━━ Supplied entries
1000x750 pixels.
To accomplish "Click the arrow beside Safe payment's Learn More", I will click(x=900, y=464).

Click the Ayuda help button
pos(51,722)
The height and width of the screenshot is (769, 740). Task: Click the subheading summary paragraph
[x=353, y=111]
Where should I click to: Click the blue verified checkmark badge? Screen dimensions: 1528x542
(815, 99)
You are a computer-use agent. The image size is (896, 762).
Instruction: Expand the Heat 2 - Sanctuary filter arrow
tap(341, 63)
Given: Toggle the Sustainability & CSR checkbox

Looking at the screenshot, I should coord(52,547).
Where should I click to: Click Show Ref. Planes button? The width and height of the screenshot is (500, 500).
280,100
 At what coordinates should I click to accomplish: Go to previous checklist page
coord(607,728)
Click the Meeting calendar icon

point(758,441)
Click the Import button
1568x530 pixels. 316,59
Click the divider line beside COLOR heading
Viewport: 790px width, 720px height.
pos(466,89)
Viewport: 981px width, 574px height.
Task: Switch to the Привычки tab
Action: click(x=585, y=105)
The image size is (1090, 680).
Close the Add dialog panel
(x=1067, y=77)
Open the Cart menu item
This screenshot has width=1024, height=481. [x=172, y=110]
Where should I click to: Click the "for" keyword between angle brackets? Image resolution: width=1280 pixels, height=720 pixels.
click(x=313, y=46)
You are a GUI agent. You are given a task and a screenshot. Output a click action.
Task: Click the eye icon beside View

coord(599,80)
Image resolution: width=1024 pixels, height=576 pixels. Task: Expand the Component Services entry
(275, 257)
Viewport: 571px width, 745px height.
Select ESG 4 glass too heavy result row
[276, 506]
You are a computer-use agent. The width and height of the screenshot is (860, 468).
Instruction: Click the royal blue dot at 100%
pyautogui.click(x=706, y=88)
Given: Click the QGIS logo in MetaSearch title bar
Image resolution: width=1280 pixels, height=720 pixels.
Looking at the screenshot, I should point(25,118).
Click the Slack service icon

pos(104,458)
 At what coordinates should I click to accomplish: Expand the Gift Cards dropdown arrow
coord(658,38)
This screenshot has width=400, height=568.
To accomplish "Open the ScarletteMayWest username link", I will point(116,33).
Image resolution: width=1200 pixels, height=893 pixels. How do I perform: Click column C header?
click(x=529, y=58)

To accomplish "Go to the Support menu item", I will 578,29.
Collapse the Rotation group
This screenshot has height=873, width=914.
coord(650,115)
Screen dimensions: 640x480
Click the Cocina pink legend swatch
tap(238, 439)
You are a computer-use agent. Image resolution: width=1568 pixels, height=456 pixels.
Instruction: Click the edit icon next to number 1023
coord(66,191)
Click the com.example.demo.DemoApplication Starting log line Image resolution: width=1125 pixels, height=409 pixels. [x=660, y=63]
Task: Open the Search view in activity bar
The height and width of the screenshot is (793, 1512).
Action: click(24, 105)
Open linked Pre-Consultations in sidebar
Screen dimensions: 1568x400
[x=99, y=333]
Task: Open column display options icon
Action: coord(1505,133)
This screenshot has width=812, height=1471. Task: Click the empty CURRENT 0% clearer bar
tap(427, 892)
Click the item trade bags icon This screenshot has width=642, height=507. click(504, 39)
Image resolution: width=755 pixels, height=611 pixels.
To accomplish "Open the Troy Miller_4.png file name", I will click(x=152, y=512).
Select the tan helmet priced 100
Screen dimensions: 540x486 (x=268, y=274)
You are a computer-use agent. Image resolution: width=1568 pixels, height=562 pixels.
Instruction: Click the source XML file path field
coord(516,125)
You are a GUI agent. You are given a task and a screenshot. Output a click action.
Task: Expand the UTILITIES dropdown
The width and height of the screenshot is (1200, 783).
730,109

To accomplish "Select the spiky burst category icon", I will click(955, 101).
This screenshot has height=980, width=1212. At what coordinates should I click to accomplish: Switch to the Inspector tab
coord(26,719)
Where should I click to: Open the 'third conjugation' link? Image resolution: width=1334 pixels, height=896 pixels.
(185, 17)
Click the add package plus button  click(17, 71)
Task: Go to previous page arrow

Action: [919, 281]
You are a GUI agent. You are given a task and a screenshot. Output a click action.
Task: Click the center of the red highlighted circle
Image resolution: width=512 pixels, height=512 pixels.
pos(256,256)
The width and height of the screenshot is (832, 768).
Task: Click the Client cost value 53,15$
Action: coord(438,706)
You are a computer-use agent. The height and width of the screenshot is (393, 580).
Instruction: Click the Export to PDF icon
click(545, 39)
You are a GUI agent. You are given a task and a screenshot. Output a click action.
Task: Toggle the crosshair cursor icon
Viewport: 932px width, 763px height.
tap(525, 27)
━━━━
§ Task statement
In full and without changes, copy the entries above.

§ Result
1000x750 pixels.
To accomplish "Click the arrow beside Safe payment's Learn More", I will click(x=900, y=464).

Click the Ayuda help button
pos(51,722)
The height and width of the screenshot is (769, 740). Task: Click the subheading summary paragraph
[x=353, y=111]
Where should I click to: Click the blue verified checkmark badge? Screen dimensions: 1528x542
(815, 99)
You are a computer-use agent. The image size is (896, 762).
Instruction: Expand the Heat 2 - Sanctuary filter arrow
tap(341, 63)
Given: Toggle the Sustainability & CSR checkbox

Looking at the screenshot, I should coord(52,547).
Where should I click to: Click Show Ref. Planes button? The width and height of the screenshot is (500, 500).
280,100
 At what coordinates should I click to accomplish: Go to previous checklist page
coord(607,728)
Click the Meeting calendar icon

point(758,441)
Click the Import button
1568x530 pixels. 316,59
Click the divider line beside COLOR heading
Viewport: 790px width, 720px height.
pos(466,89)
Viewport: 981px width, 574px height.
Task: Switch to the Привычки tab
Action: click(x=585, y=105)
The image size is (1090, 680).
Close the Add dialog panel
(x=1067, y=77)
Open the Cart menu item
This screenshot has width=1024, height=481. [x=172, y=110]
Where should I click to: Click the "for" keyword between angle brackets? Image resolution: width=1280 pixels, height=720 pixels.
click(x=313, y=46)
You are a GUI agent. You are given a task and a screenshot. Output a click action.
Task: Click the eye icon beside View

coord(599,80)
Image resolution: width=1024 pixels, height=576 pixels. Task: Expand the Component Services entry
(275, 257)
Viewport: 571px width, 745px height.
Select ESG 4 glass too heavy result row
[276, 506]
You are a computer-use agent. The width and height of the screenshot is (860, 468).
Instruction: Click the royal blue dot at 100%
pyautogui.click(x=706, y=88)
Given: Click the QGIS logo in MetaSearch title bar
Image resolution: width=1280 pixels, height=720 pixels.
Looking at the screenshot, I should point(25,118).
Click the Slack service icon

pos(104,458)
 At what coordinates should I click to accomplish: Expand the Gift Cards dropdown arrow
coord(658,38)
This screenshot has width=400, height=568.
To accomplish "Open the ScarletteMayWest username link", I will point(116,33).
Image resolution: width=1200 pixels, height=893 pixels. How do I perform: Click column C header?
click(x=529, y=58)

To accomplish "Go to the Support menu item", I will 578,29.
Collapse the Rotation group
This screenshot has height=873, width=914.
coord(650,115)
Screen dimensions: 640x480
Click the Cocina pink legend swatch
tap(238, 439)
You are a computer-use agent. Image resolution: width=1568 pixels, height=456 pixels.
Instruction: Click the edit icon next to number 1023
coord(66,191)
Click the com.example.demo.DemoApplication Starting log line Image resolution: width=1125 pixels, height=409 pixels. [x=660, y=63]
Task: Open the Search view in activity bar
The height and width of the screenshot is (793, 1512).
Action: click(24, 105)
Open linked Pre-Consultations in sidebar
Screen dimensions: 1568x400
[x=99, y=333]
Task: Open column display options icon
Action: coord(1505,133)
This screenshot has width=812, height=1471. Task: Click the empty CURRENT 0% clearer bar
tap(427, 892)
Click the item trade bags icon This screenshot has width=642, height=507. click(504, 39)
Image resolution: width=755 pixels, height=611 pixels.
To accomplish "Open the Troy Miller_4.png file name", I will click(x=152, y=512).
Select the tan helmet priced 100
Screen dimensions: 540x486 (x=268, y=274)
You are a computer-use agent. Image resolution: width=1568 pixels, height=562 pixels.
Instruction: Click the source XML file path field
coord(516,125)
You are a GUI agent. You are given a task and a screenshot. Output a click action.
Task: Expand the UTILITIES dropdown
The width and height of the screenshot is (1200, 783).
730,109

To accomplish "Select the spiky burst category icon", I will click(955, 101).
This screenshot has height=980, width=1212. At what coordinates should I click to accomplish: Switch to the Inspector tab
coord(26,719)
Where should I click to: Open the 'third conjugation' link? Image resolution: width=1334 pixels, height=896 pixels.
(185, 17)
Click the add package plus button  click(17, 71)
Task: Go to previous page arrow

Action: [919, 281]
You are a GUI agent. You are given a task and a screenshot. Output a click action.
Task: Click the center of the red highlighted circle
Image resolution: width=512 pixels, height=512 pixels.
pos(256,256)
The width and height of the screenshot is (832, 768).
Task: Click the Client cost value 53,15$
Action: coord(438,706)
You are a computer-use agent. The height and width of the screenshot is (393, 580).
Instruction: Click the Export to PDF icon
click(545, 39)
You are a GUI agent. You are given a task and a screenshot. Output a click action.
Task: Toggle the crosshair cursor icon
Viewport: 932px width, 763px height.
tap(525, 27)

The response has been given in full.